Die Weimarer Verfassung war vor genau 100 Jahren die erste demokratische Verfassung Deutschlands. Doch sie scheiterte – und mit ihr die Demokratie. Heute haben wir eine stabile Verfassung, sagt Bundesjustizministerin Katarina Barley. Wir hätten aus der Geschichte gelernt. Mit Grundgesetzänderungen sollten wir zurückhaltend sein.
Das Grundgesetz ist die Verfassung Deutschlands. Die "beste Verfassung der Welt", behauptete einmal der Ex-Außenminister Hans-Dietrich Genscher in einer Talkrunde 2009. Ob das so stimmt? Jedenfalls sei unsere Verfassung sehr gut, meint Bundesjustizministerin Katarina Barley. Aus den Erfahrungen der Weimarer Zeit habe man gelernt. Das Grundgesetz wurde 8. Mai 1949 beschlossen. Es steht über allen anderen Gesetzen und hält die Grundrechte, die wichtigsten staatlichen Prinzipien und Werte, fest.
"Es ist eine sehr gute Verfassung. Sie hat sehr viel gelernt, aus den Erfahrungen der Weimarer Zeit, sich weiterentwickelt und insgesamt sehr bewährt."
Die Weimarer Verfassung von 1919 ist von Extremisten ausgehölt und missbraucht worden. Unsere Verfassung heute legt darum besonderen Wert darauf, dass das nicht noch einmal passiert.
Wichtig in diesem Zusammenhang ist vor allem die Rolle des Bundesverfassungsgerichts, betont Katarina Barley. Es prüfe die Verfassungsmäßigkeit der Gesetze: "In Weimar war ja der Gesetzgeber nicht der Bindung an die Verfassung unterworfen."
Das Bundesverfassungsgericht könne außerdem verfassungswidrige Parteien verbieten. "Das darf nicht politisch instrumentalisiert werden", sagt Katarina Barley. Um die Verfassung zu schützen, wurden außerdem bestimmte Elemente für unveränderbar erklärt, so die Justizministerin.
"Der Bund will in den sozialen Wohnungsbau Geld reinstecken – und dafür ändern wir das Grundgesetz mit Zwei-Drittel-Mehrheit in Bundestag und Bundesrat."

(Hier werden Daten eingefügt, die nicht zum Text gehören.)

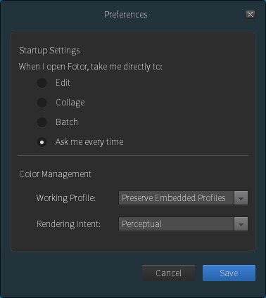Click the 'Working Profile:' label
This screenshot has height=298, width=266.
pos(66,198)
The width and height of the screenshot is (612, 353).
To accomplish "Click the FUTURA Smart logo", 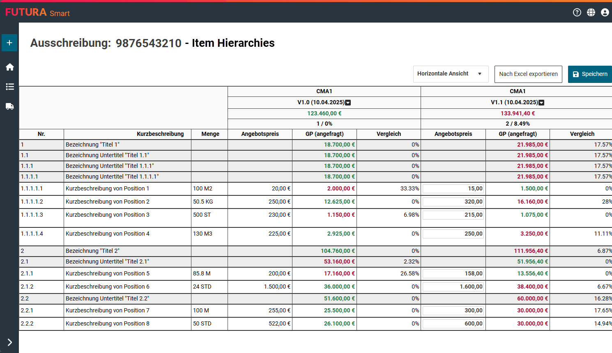I will click(37, 12).
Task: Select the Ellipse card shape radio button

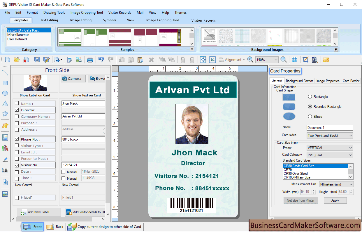Action: (310, 116)
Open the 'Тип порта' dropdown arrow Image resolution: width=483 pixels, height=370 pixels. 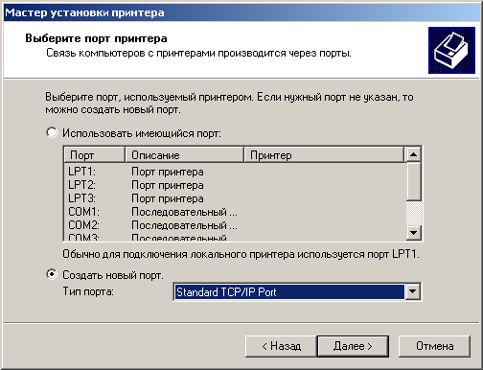click(x=412, y=291)
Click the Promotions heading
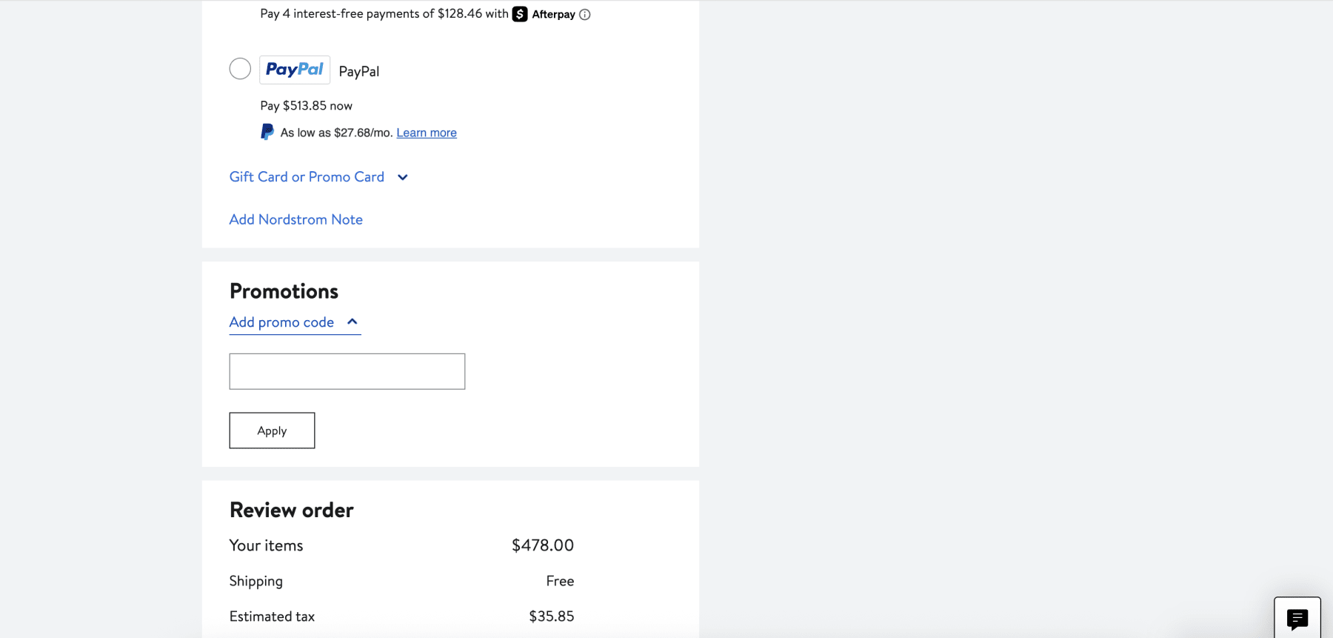1333x638 pixels. tap(283, 290)
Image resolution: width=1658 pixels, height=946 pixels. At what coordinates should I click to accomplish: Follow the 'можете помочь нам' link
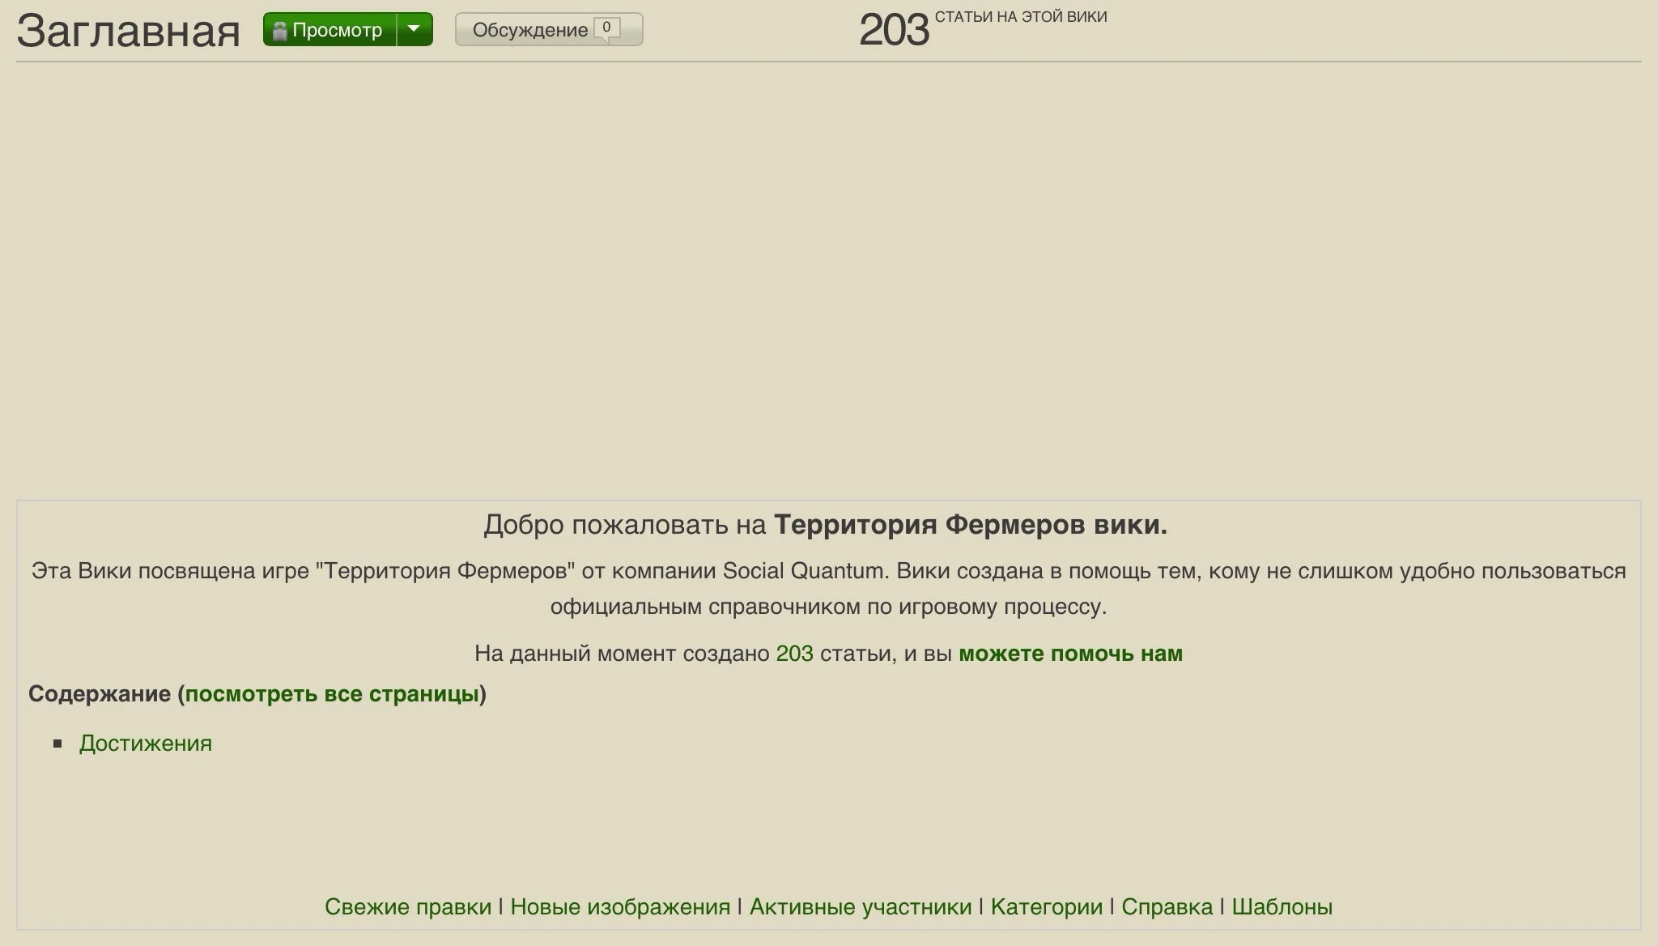pyautogui.click(x=1070, y=654)
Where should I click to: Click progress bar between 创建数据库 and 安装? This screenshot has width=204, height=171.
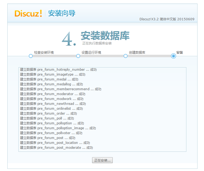pyautogui.click(x=149, y=56)
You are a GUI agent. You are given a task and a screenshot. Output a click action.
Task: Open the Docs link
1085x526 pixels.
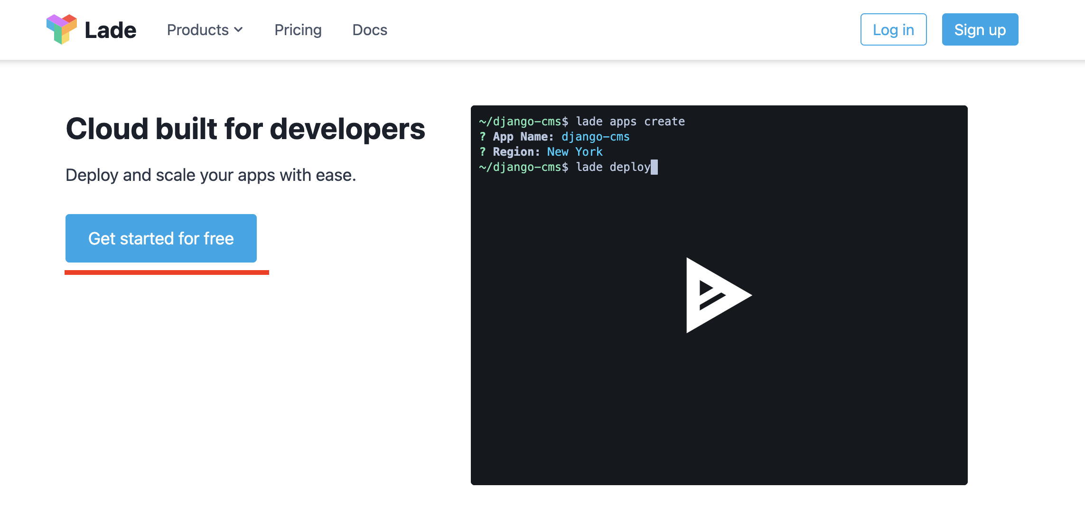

Ein eigenes Grundrecht für Kinder
Änderungen am Grundgesetz betrachtet Katarina Barley eher skeptisch. Nicht umsonst benötige man eine Zwei-Drittel-Mehrheit dafür, denn nur, wenn es einen großen Konsens gebe, dürfe man daran schrauben. Ein Thema, bei dem man aber darüber nachdenken könne, sei der soziale Wohnungsbau.

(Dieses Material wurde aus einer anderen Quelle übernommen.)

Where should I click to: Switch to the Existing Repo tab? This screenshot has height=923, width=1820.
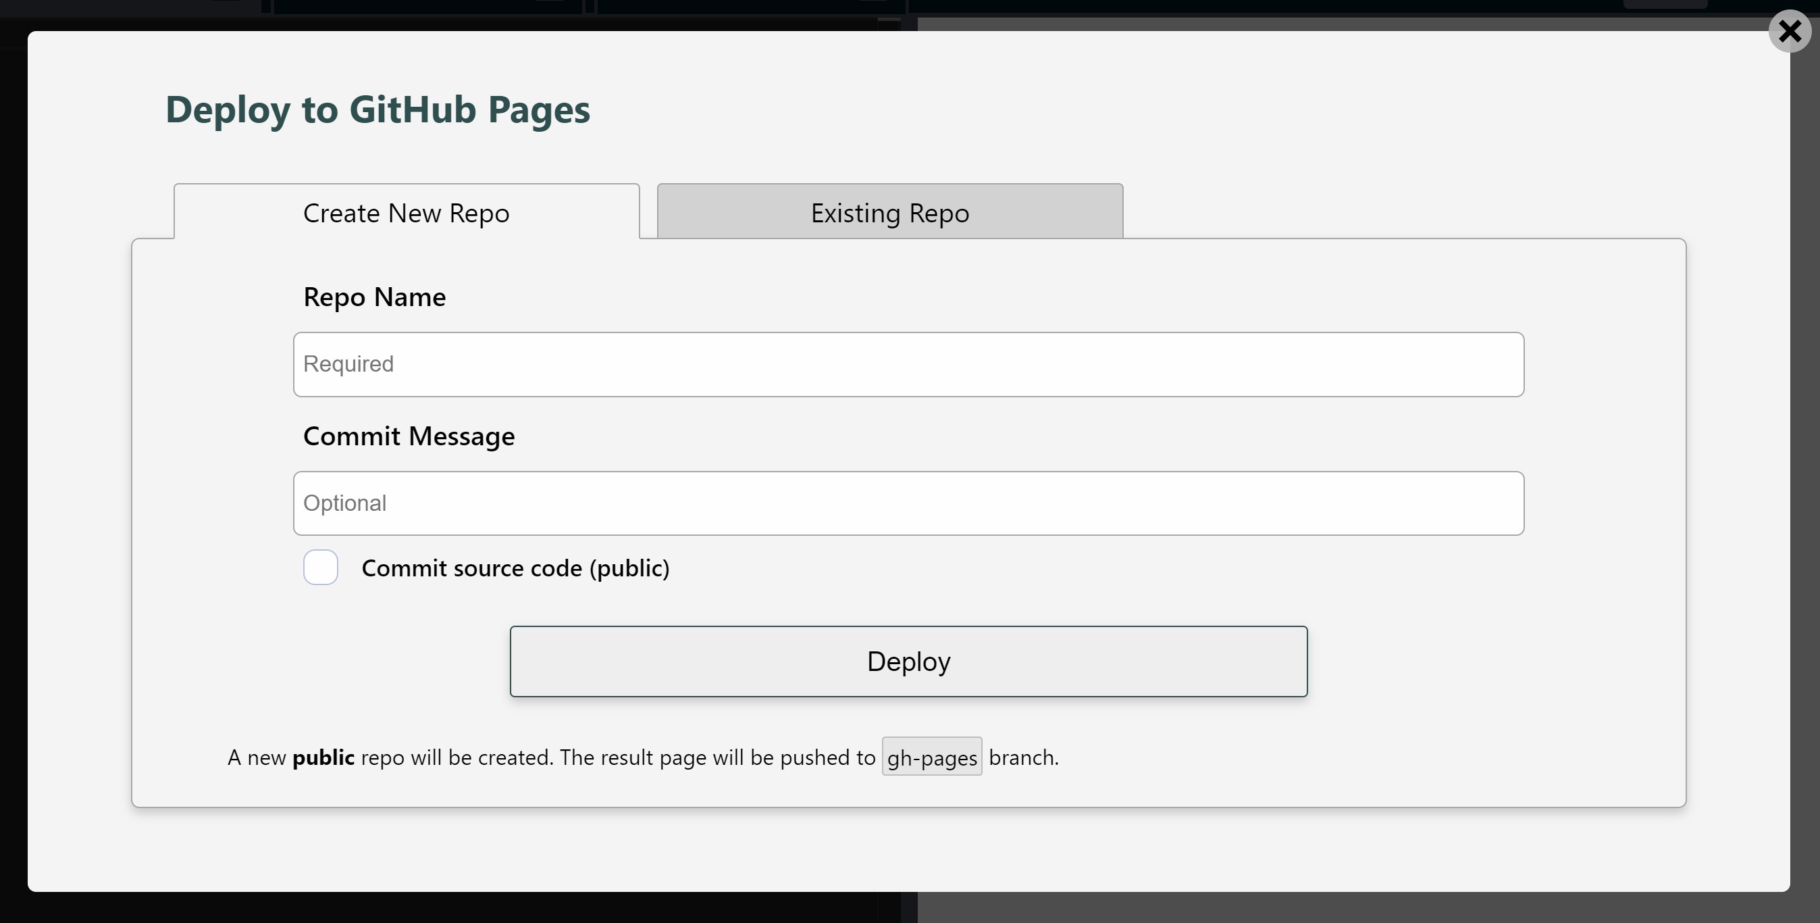tap(888, 212)
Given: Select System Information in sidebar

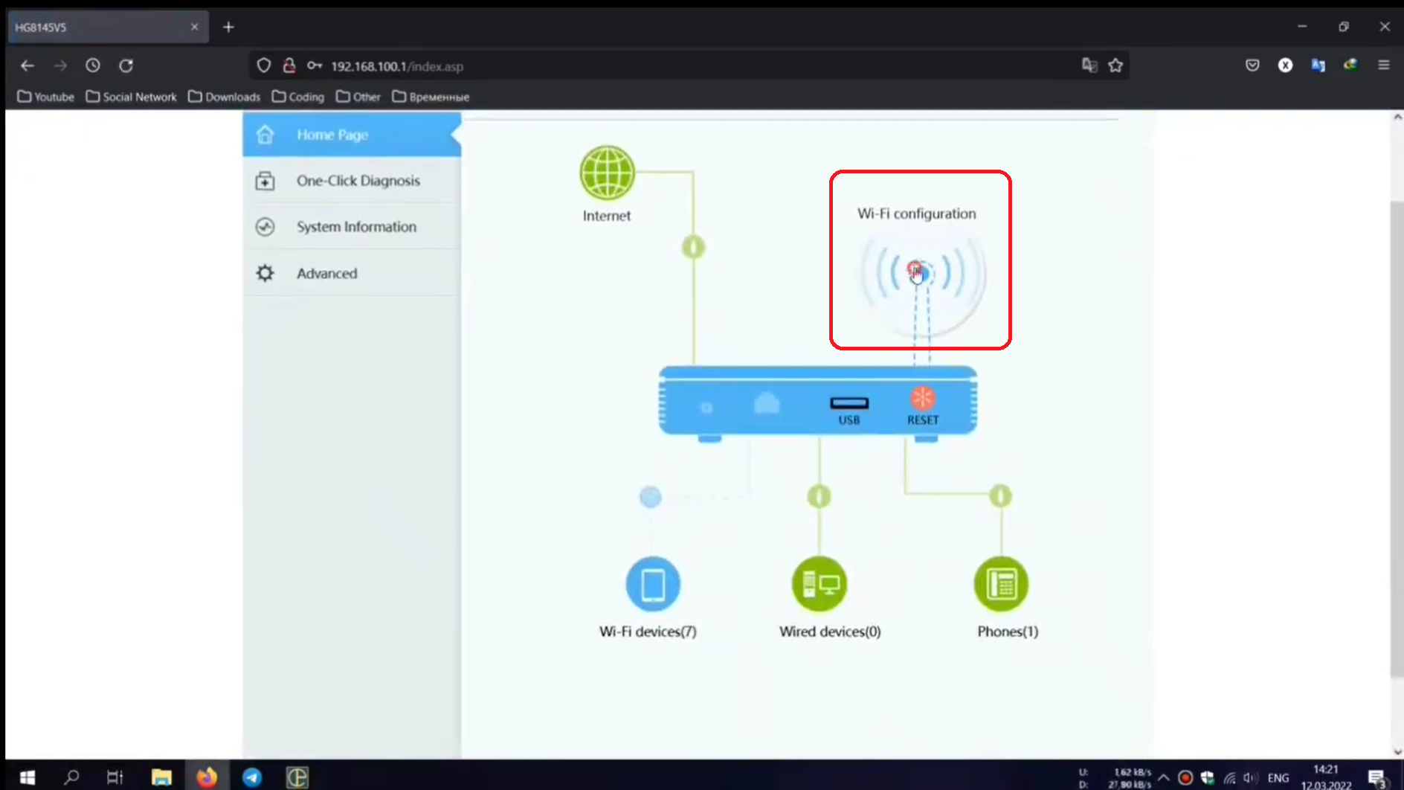Looking at the screenshot, I should [x=355, y=227].
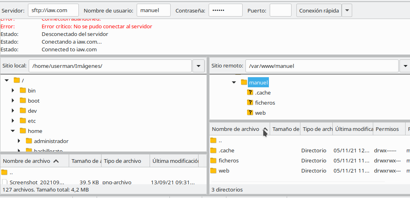Open the local site path dropdown
This screenshot has height=198, width=410.
click(x=199, y=66)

Ein weiteres Beispiel: Kinderrechte. "Die Bedeutung, die man den Rechten von Kindern zubilligt, ist in den letzten Jahrzehnten sehr stark gestiegen," so die Ministerin. "In den 50ern wurde in fast allen Schulen noch geprügelt und geschlagen". Darum solle es ein eigenes Grundrecht für Kinder geben. "Da sitzen wir im Moment dran und wollen in diesem Jahr zum Abschluss kommen."
Eine gemeinsame Verfassung für Europa?
Und wäre eine gemeinsame europäische Verfassung sinnvoll? Katarina Barley findet das schon. Es wäre gut, sich auf gemeinsame Werte zu verständigen – "Gerade heutzutage, wo wir feststellen, dass zum Beispiel beim Thema Rechtsstaatlichkeit die Auffassungen in der Europäischen Union sehr stark auseinandergehen, wenn ich an Polen und Ungarn denke."
Einer europäischen Verfassung wären alle verpflichtet. Das hätte viel für sich, so die Politikerin. Aber es würde auch sehr schwierig werden, das umzusetzen. Man könne da nicht ins Detail gehen, sondern müsste einen Grundkonsens formulieren, dem sich alle anschließen können: Gewaltenteilung, Gleichstellung von Mann und Frau oder die Unabhängigkeit in der Justiz nennt sie als Beispiele.